Para situar o lugar teórico por meio do qual se situa esta edição, vale mencionar que, a partir dos anos 70, uma ampla forma de produzir ciência na academia se voltou para questões de gênero e de sexualidade. Mais tarde, questões étnico-raciais passaram a ser incorporadas individual ou interseccionalmente. Academicamente, tal movimento emergiu a partir da criação dos departamentos Women Studies, ampliado posteriormente para os Gender Studies, multiplicando-se para cada vez mais instituições e núcleos de pesquisa mundo afora. Chegaram a ser estabelecidos não apenas núcleos e departamentos de pesquisa, mas houve, também, a instauração de periódicos e a expansão de publicações, além de elaboração e execução de eventos que se voltaram para estas questões.

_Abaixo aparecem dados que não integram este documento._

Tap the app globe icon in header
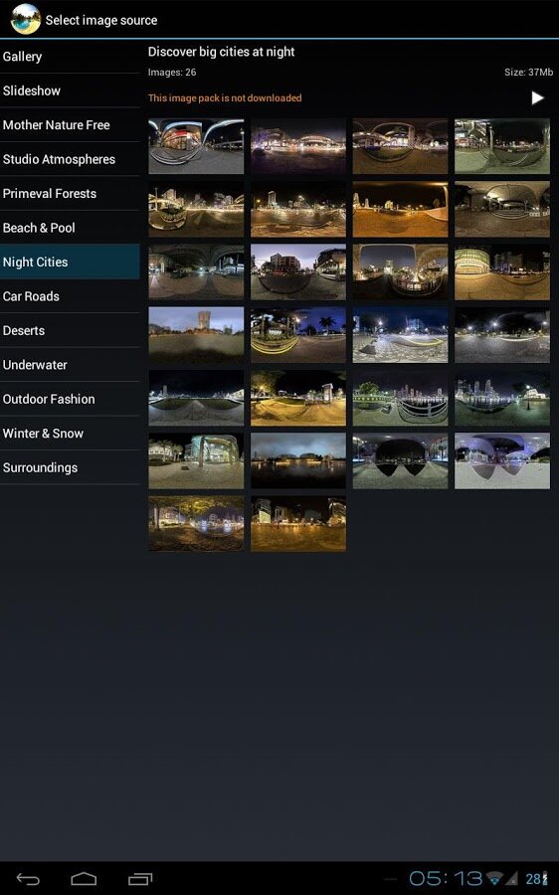The image size is (559, 895). click(x=26, y=19)
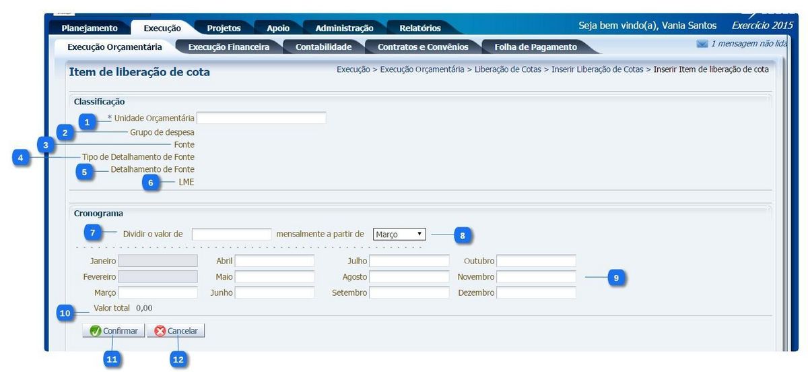
Task: Click the Liberação de Cotas breadcrumb link
Action: (x=508, y=69)

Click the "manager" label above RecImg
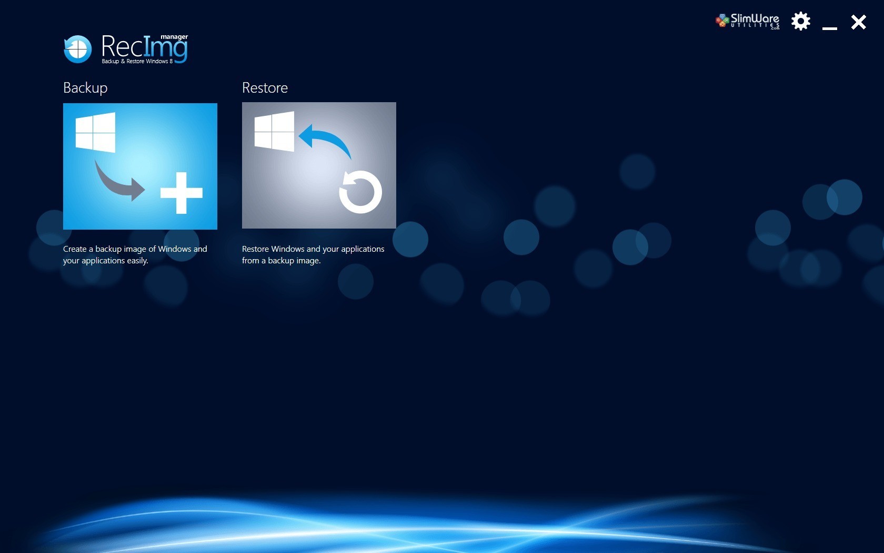[174, 37]
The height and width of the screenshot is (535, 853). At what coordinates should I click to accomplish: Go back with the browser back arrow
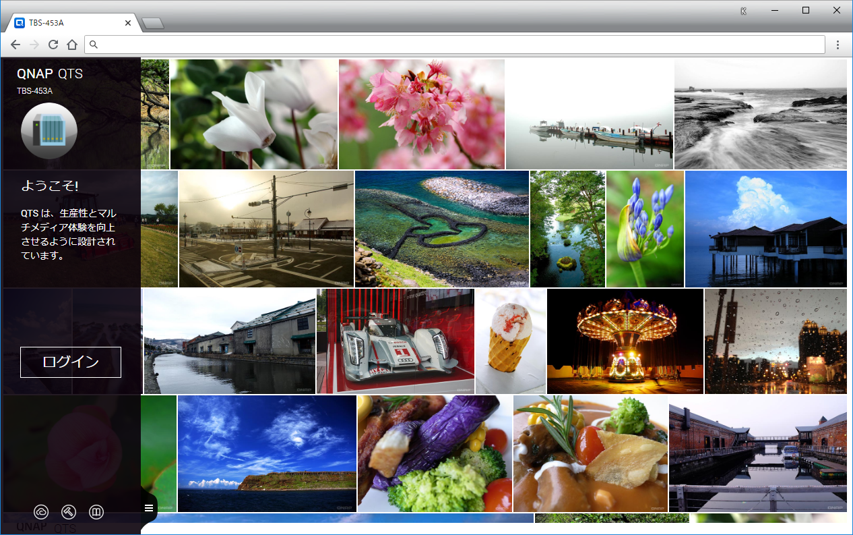(x=15, y=45)
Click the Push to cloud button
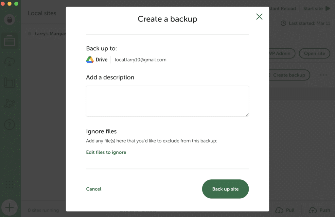 pyautogui.click(x=320, y=210)
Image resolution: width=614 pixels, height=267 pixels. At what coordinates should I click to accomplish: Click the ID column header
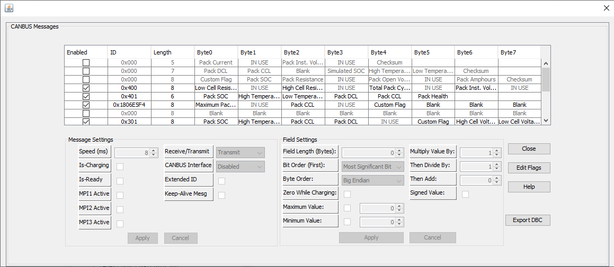(129, 52)
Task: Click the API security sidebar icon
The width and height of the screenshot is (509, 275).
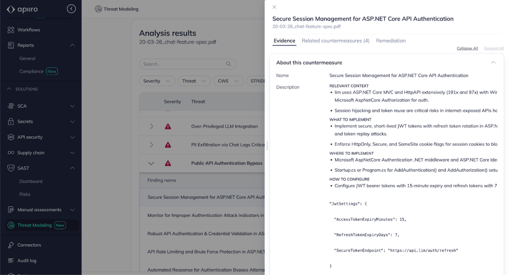Action: 11,137
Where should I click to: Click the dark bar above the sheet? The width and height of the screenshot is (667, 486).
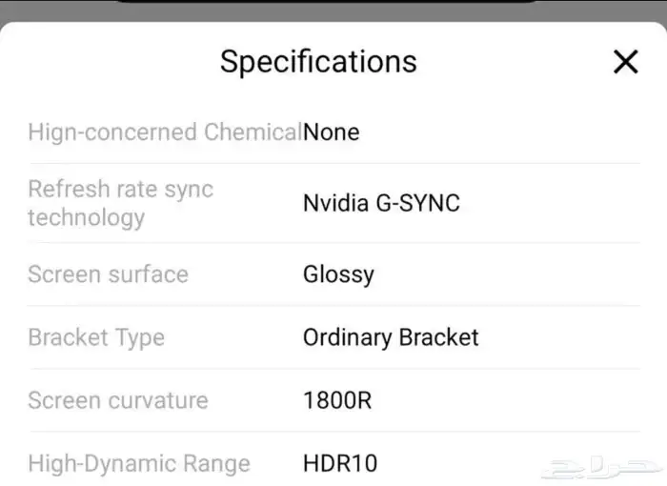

Acerca dos estudos de gênero, podemos destacar a existência dos estudos feministas e dos estudos que articulam o conceito de gênero na interseccionalidade com o conceito de sexualidade (é o caso dos estudos queer, por exemplo). Para pensar nas formas por meio das quais o patriarcado e o machismo se articulam às relações sociais é preciso destacar que tal organização pode implicar na redução da participação de determinados seres humanas em detrimento de outros enquanto participantes sociais efetivos. Isso acarreta o silenciamento e a inviabilização da participação, mesmo depois da conquista do sufrágio feminino, fazendo com que inúmeras mulheres permaneçam marginais, por exemplo, na política, ainda que constituam maior número em relação à população de homens no Brasil. Vale destacar, portanto, que não basta exigir acesso às atividades próprias dos homens, mas a valorização equivalente, sem hierarquias, porque muitas vezes o comportamento dos homens é visto como universalizante e o das mulheres como reduto de uma posição social particular. Voltar-se para o estudo dos gêneros, na interface com expressões e práticas sociais em torno da sexualidade pode tornar possível explorar classificações, normatividades, regulações e convenções a partir de recortes como hetero-homossexualidade, economia, aspectos sexuais e afetivos.
Em relação aos estudos étnico-raciais, pode ser mencionado que o fenômeno do racismo ganha roupagens distintas com o passar do tempo. Se considerarmos que 47% da população brasileira é negra e vive em condições inferiores aos brancos, no que diz respeito ao IDH, por exemplo, isso torna cada vez mais abissal a distância entre negros e brancos no país. O pensamento histórico-sociológico nacional ou oriundo de fontes estrangeiras frequentemente pode se voltar para reflexões acerca de ações afirmativas e, também, para a inserção do negro em áreas de conhecimento e mesmo no mercado de trabalho ou acerca das condições financeiras. Assim, a afro-filosofia se caracteriza como um modo de pesquisadores negros elaborarem posicionamentos e concepções de mundo aliadas à prática política de transformação, considerando-se a urgência da necessidade de inserção nas esferas de poder.